* INPUT RECORDS:
+ + + + +

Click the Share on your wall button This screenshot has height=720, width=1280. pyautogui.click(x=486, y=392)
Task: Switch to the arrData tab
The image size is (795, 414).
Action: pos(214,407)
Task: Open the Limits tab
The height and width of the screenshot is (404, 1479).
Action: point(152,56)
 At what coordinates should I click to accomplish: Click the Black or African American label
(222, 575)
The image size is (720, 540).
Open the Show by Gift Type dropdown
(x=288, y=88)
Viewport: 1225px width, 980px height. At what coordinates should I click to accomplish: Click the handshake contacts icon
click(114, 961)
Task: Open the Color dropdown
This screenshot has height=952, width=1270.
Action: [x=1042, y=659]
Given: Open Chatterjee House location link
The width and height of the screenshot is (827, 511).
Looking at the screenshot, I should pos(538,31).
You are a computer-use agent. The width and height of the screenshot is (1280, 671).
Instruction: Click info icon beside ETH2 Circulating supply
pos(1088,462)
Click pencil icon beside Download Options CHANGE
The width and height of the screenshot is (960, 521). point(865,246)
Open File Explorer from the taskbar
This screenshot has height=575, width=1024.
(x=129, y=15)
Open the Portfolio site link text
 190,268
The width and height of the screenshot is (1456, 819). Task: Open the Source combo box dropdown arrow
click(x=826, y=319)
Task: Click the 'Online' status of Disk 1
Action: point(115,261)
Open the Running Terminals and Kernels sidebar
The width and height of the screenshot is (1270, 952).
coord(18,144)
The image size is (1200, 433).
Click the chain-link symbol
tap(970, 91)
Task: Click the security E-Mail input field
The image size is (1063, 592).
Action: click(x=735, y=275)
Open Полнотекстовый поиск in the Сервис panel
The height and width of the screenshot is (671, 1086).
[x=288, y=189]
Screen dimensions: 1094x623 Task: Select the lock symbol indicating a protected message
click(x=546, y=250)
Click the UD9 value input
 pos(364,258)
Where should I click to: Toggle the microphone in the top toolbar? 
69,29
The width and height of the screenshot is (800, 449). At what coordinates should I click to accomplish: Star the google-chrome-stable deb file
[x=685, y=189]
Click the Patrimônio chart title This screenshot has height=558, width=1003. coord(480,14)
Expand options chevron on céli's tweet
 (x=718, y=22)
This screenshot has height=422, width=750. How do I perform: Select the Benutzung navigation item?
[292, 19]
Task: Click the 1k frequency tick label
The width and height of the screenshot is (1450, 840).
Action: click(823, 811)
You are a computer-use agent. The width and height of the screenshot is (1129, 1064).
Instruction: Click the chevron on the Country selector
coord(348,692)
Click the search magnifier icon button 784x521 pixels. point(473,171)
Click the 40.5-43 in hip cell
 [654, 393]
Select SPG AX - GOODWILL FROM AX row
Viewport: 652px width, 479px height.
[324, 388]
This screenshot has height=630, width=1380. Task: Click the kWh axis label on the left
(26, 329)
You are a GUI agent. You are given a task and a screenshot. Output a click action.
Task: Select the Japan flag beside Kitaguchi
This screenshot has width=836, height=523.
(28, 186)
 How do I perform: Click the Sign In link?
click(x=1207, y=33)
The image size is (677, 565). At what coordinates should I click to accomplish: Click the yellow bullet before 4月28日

+ + + + +

* TASK TO COMPLETE: With the line holding "Where should I" as the first and the line holding "is (1129, 1064)." as the last, please transcribe exactly the lines of the material above in that range and nothing else.

* ANSWER FOR THIS EXERCISE:
Where should I click to: Toggle the microphone in the top toolbar? 
69,29
The width and height of the screenshot is (800, 449). At what coordinates should I click to accomplish: Star the google-chrome-stable deb file
[x=685, y=189]
Click the Patrimônio chart title This screenshot has height=558, width=1003. coord(480,14)
Expand options chevron on céli's tweet
 (x=718, y=22)
This screenshot has height=422, width=750. How do I perform: Select the Benutzung navigation item?
[292, 19]
Task: Click the 1k frequency tick label
The width and height of the screenshot is (1450, 840).
Action: click(823, 811)
You are a computer-use agent. The width and height of the screenshot is (1129, 1064).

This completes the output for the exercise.